Friday 8 October 2010

The correlation between markets & QE II……..

The markets have become more and more correlated with the risk-on/risk-off trade (interesting article about this topic in the FT yesterday - link here: http://www.ft.com/, but one thing has changed: the equity markets and the US in particular has been able to shrug off bad news while embracing the good news….
This in itself has happened before and in particular it reminds me of the mind-set from the autumn of 2007 where one CNBC market commentator phrased it something like “if we get bad economic data, the Fed will lower rates and that will be good for stocks….” I think he managed, in the same report to say that the stock market was a forward looking market…

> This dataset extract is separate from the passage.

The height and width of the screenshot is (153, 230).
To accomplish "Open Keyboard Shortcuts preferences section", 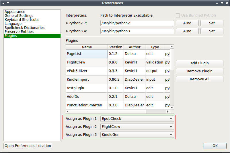I will pyautogui.click(x=22, y=20).
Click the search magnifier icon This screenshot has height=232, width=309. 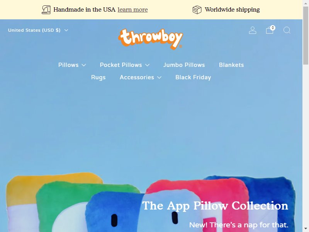point(287,31)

So fast forward till the autumn of 2010 - treasuries are approaching all time low yields (some parts of the curve have already traded through the previous lows) because of disappointing economic data and the anticipation of QE II, while the stock market manages to rally albeit not to new highs on the same information. 
Warren Buffett is out again talking about how cheap the stock market is (and how expensive the bond market is) - personally he did that trade in October 2008 - His op-ed was published on 16th October 2008 in the New York Times so for a little fun experiment, I have compared the returns of a US treasury bond index and the S&P 500 from that date till yesterday’s close (7th October) and the results are surprising……...think about it purchase of US equities in the middle of a massive bear market compared to an index of US treasuries. Which performed better? 

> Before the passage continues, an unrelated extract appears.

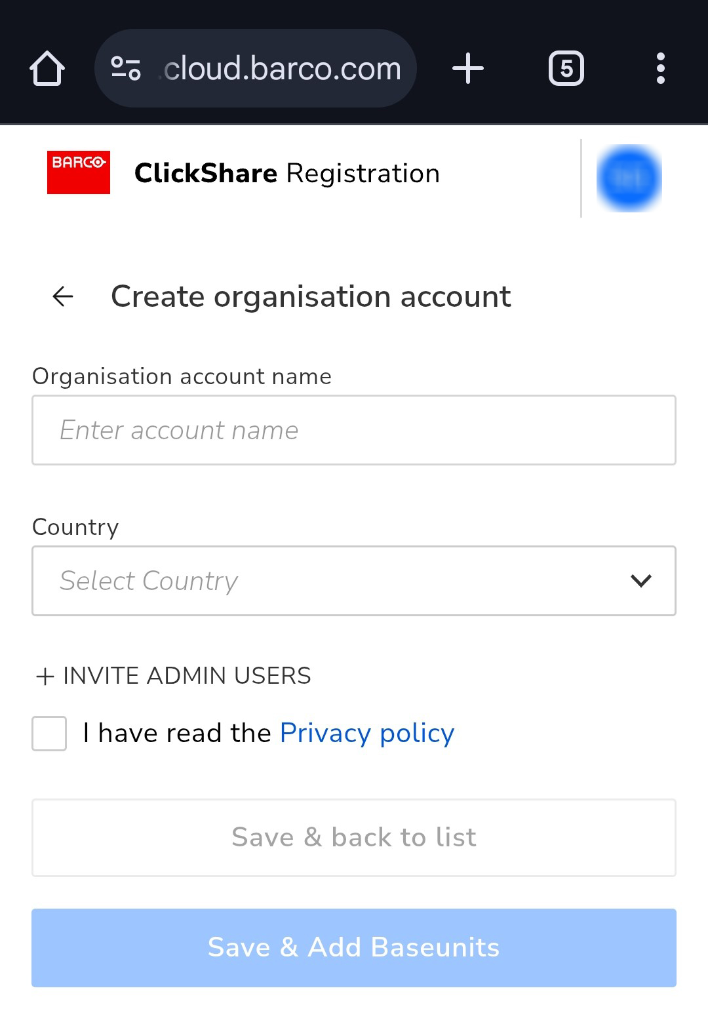Expand the INVITE ADMIN USERS section
Screen dimensions: 708x1024
pyautogui.click(x=174, y=676)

Oct 2008 - Oct 2010:       S&P 500                   +22.36%
                                             Treasuries           +22.90%
So in my book they have had the same performance, but think about the difference in volatility and the asset classes - the “riskiest” vs the “safest” - I have put both in quotation marks as it’s not obvious that everyone agrees about the relative risk or safety of either, but at least traditionally that’s how they were perceived. Any money manager would, at least in hind-sight, have kept the treasuries.

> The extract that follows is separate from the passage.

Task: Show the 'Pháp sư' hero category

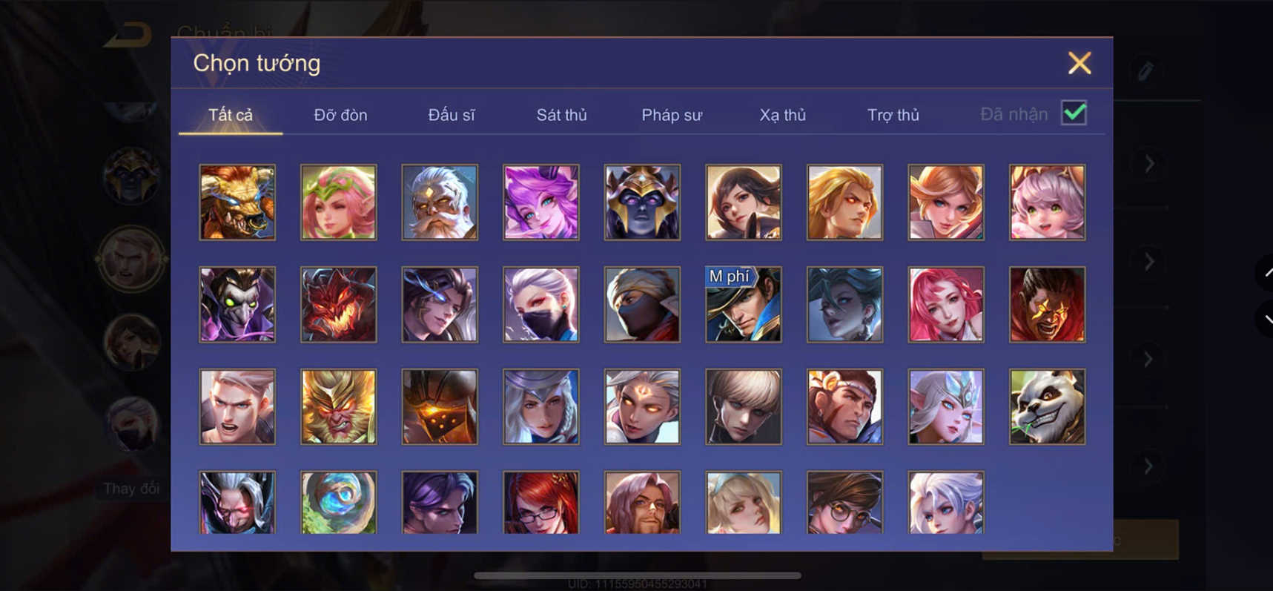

The real point I am trying to make is that the current scenario where good news is good news and bad news is also good news (for equities) may come to an end - some members of the FOMC are making their views known that QE II is not a foregone conclusion and any reasonable participant should question the fact that the QE I in large part has just ended up in excess reserves - so why would more of the same work better?
The markets most at risk are perversely, in my view, not treasuries, but gold and equities, which have been rallying on the back of QE II leading to inflation, while treasuries are rallying on a basis of QE II coming, or not, not leading to inflation - all three cannot continue to rally together!